Particolare interesse suscita l’albergo diurno, una struttura sotterranea che, oltre ai servizi igienici, offriva anche docce, vasche e persino un servizio di barbiere, configurandosi come un luogo dedicato alla cura della persona. Il rifugio antiaereo, invece, riporta i visitatori al 1945, con ambienti e scritte originali ancora ben conservati.

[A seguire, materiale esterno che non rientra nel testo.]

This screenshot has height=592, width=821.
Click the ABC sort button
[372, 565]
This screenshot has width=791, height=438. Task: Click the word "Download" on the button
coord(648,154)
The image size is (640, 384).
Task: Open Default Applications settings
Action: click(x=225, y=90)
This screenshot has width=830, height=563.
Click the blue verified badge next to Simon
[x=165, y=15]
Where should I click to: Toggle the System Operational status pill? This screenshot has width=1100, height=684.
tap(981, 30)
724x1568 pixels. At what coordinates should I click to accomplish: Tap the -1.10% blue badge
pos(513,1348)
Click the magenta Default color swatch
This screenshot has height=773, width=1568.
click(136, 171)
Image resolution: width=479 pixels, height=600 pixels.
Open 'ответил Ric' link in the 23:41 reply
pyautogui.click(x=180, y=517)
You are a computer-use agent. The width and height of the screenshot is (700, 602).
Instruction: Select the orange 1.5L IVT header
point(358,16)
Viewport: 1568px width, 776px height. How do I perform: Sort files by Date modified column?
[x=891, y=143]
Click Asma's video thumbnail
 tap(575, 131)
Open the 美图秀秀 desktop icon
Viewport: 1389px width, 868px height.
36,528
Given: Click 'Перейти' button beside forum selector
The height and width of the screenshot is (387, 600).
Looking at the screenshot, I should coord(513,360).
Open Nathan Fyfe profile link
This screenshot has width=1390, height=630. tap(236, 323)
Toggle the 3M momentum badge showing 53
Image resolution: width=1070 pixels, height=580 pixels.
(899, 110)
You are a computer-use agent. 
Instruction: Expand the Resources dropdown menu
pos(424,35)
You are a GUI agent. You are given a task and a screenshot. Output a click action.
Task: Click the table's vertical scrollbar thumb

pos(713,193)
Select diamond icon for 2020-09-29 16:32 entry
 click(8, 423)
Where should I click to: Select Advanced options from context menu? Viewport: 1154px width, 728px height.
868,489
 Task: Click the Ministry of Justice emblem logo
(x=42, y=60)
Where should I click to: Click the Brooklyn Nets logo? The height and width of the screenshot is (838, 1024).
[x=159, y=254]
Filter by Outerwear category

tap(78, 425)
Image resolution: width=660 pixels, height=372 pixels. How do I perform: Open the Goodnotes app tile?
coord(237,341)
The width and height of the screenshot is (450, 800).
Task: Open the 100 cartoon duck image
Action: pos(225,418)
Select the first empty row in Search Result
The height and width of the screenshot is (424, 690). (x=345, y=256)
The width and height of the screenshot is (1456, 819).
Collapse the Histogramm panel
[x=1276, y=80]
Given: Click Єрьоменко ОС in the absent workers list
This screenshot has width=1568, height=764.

Nel Feltrino, il gruppo FAI di Feltre propone un itinerario a San Gregorio nelle Alpi, in località Paderno, dove sarà possibile visitare il castello di Pizocco, antica casa-torre risalente tra il XII e il XIII secolo, successivamente trasformata in residenza. Il percorso permetterà di scoprire elementi architettonici e storici legati anche alla partecipazione del cavaliere Pizocco alle crociate.

Accanto al castello, sarà aperta anche la chiesa di San Lucano, edificio noto ma spesso poco valorizzato, che custodisce un patrimonio artistico significativo. L’iniziativa offrirà inoltre l’occasione per conoscere la “via dei minatori”, un itinerario che racconta la storia dell’emigrazione e del lavoro nel territorio.

Le visite saranno accompagnate dagli “apprendisti ciceroni”, studenti delle scuole superiori formati per guidare il pubblico alla scoperta dei luoghi, a testimonianza del coinvolgimento delle giovani generazioni nella valorizzazione del patrimonio.

Per partecipare alle visite è possibile consultare il sito ufficiale del FAI, dove sono disponibili informazioni e modalità di prenotazione, necessaria in particolare per alcune aperture come il rifugio antiaereo.

L’invito, ribadito dagli ospiti della trasmissione, è quello di cogliere questa opportunità per riscoprire il territorio bellunese, tra luoghi noti e tesori nascosti, in un fine settimana all’insegna della cultura e della memoria.